03 noviembre, 2010

Fue al caer en la cuenta de que podía saber lo que los otros escribanos anotaban tan sólo con percibir el recorrido de cada pluma sobre el papel cuando supo que debía tener miedo de sí mismo, pues resultó ser poseedor de un don que nadie podría entender y por el cual sería acusado de hechicero. Terrible ironía para alguien que se dedicaba a perpetuar las declaraciones temblorosas de los acusados y que estaba en la cómoda posición de apiadarse de ellos por estar tranquilamente sentado al lado de Sus Excelencias, los jueces clericales. Un peón de la palabra, humilde pero de buena reputación, un servidor del proceso de la erradicación hereje. La acusación en su contra se volvería superlativa al agravársele con el cargo de traición, por pertenecer al propio organismo acusador. Sería señalado como el germen infeccioso e hipócrita al que se debía exterminar cuanto antes Cuando apenas intuía su condición era por reconocer en su hasta entonces apacible interior un espíritu demasiado lírico para el oficio que ejercía. Fue cuando a su mente ocupada en escuchar y escribir venían palabras y composiciones de éstas, demasiado extrañas y tentadoras, que pugnaban por agregarse a su redacción o francamente reemplazarla y dotarla de belleza; empero despojándola de la verdad, lo cual era el elemento precioso y único de su tarea. La primera ocasión en que este fenómeno se suscitó, tuvo lugar en el juicio de una joven, que se adivinaba aún incólume, y que se afirmaba igualmente a sí misma ante la acusación de concubina del Caído. La pluma debía escribir la negación textual cuando repentinamente una voz sin timbre ni resonancia ordenó escribir:
"Todavía guardo mi flor
y la perla en su interior".
En vez acatar la orden la espantó como a un mosquito, que de ahí en adelante prosiguió con su acosadora presencia. Luego se percató de que su oído no se saciaba con las palabras de los acusados y empezaba a alimentarse del cuchicheo de las plumas. Cuando dejó de sorprenderle su sola capacidad de audición descubrió horrorizado que adivinaba cada letra con cada trazo de tinta. El primer momento fue de mortal certeza: pensó que bastaría que alguno de los presentes en la sala se volviera a él para darse cuenta de quién era en verdad. Luego de superada la dosis inicial de terror creyó estar a salvo si nunca dejaba escapar el secreto, como había logrado hacerlo hasta entonces. Pero cuando contenerse se volvió doloroso supo que no resistiría más y que sería descubierto a no ser que hiciera desaparecer su maldición, o a él mismo.

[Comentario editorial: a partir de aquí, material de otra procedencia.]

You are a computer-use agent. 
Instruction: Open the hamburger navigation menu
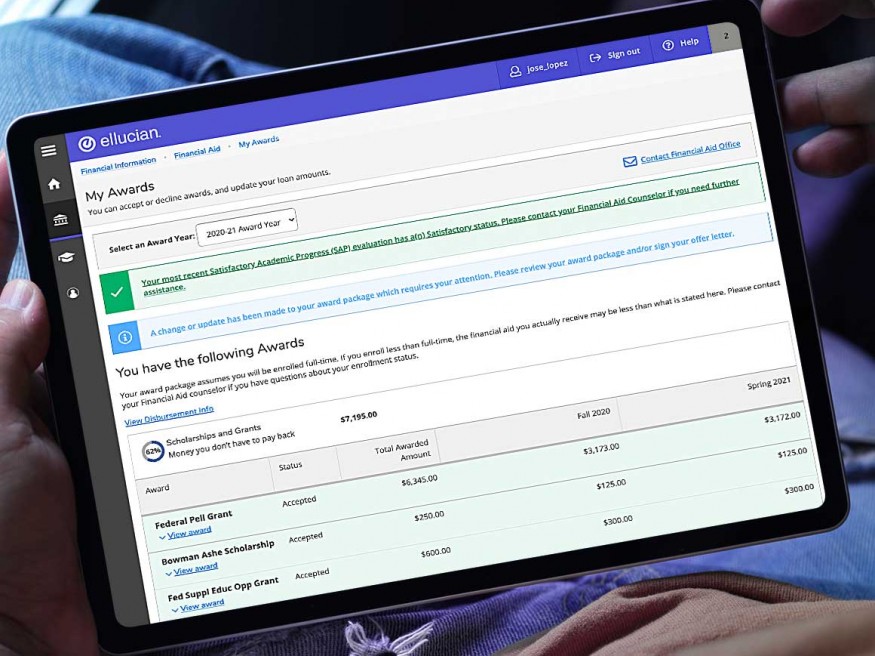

Una noche de benévola privacidad, garabateó febrilmente todo lo que no podía permitirse escribir durante el dictado que tomaba de los condenados, así como todo lo que escuchaba a otros escribir. En la habitación iluminada totalmente pero con cariz mortecino pasó su desvelo hasta haber desahogado su don, que continuaba dándole trabajo conforme avanzaba en el mismo. En un desfallecimiento de cansancio y hartazgo llegó a la cruel noción de que no era suficiente liberar las insistentes ideas que se le agolpaban sin ninguna coherencia ni conexión entre ellas. Salió de su aposento con todos los legajos producidos, dispuesto a incinerarlos y mandar su peligroso contenido a otro mundo, donde nadie pudiera acusarlo por ellos. Y al llegar a la gran explanada central y ver los profundos nubarrones cargados de sangre tuvo un acometimiento más violento que los anteriores y tuvo que seguir escribiendo, desesperado, enloquecido, encima de los últimos espacios del papel y hasta encima del texto. Su esfuerzo fue lamentable: el ímpetu de lo desconocido era más rápido que su brazo que principió a hincharse, con sus venas como enredaderas.
Al otro lado del tiempo, en ese momento, un anciano en un amanecer en los portales se dejó caer sobre su máquina de escribir, en mitad de una epístola, con una insólita hemorragia. Nadie pudo negar que lo que brotó de él era tinta pura.